[[ INFORMATION, beginning ]]

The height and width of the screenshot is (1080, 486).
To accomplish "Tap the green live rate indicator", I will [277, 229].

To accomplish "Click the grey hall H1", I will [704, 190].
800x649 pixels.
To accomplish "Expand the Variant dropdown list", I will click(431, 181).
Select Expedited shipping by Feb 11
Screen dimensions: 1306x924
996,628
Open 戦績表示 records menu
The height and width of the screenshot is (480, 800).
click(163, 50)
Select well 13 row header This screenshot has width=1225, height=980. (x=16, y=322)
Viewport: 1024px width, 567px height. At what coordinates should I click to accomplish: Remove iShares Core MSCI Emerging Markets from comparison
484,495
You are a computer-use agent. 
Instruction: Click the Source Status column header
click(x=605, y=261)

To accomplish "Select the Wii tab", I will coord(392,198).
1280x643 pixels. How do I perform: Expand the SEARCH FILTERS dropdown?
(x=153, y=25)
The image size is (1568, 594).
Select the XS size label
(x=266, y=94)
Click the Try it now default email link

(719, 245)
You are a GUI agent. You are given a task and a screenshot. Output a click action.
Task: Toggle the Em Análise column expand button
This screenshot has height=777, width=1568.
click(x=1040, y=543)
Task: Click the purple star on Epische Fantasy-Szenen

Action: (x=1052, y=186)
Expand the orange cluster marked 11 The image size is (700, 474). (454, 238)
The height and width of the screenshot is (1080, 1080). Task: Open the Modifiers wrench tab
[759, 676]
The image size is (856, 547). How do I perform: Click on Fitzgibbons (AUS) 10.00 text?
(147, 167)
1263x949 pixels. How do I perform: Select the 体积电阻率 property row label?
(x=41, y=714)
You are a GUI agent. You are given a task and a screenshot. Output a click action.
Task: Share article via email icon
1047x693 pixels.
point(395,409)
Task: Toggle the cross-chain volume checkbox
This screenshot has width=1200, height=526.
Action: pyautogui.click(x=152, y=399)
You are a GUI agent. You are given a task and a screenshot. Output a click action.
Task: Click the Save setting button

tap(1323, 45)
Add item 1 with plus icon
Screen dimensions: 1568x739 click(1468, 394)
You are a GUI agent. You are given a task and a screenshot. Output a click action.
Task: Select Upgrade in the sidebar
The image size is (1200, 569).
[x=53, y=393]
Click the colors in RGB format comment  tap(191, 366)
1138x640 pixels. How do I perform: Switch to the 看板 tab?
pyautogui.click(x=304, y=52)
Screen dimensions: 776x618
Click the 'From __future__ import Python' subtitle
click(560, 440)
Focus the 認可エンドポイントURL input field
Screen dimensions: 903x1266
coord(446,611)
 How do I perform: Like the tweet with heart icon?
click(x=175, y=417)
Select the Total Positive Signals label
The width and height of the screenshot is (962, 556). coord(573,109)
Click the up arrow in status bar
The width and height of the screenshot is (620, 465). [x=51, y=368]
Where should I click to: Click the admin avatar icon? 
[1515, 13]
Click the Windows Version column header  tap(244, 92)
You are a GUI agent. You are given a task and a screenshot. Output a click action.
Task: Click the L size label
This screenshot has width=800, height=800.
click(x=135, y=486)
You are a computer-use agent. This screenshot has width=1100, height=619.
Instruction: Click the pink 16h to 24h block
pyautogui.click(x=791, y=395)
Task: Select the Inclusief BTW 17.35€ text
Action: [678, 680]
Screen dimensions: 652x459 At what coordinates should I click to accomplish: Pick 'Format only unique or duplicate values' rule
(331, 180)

[[ INFORMATION, end ]]

Wherever a line in the data above contains the word "computer", copy that line.

● EXERCISE OUTPUT:
You are a computer-use agent. 
You are a computer-use agent. This screenshot has width=1100, height=619.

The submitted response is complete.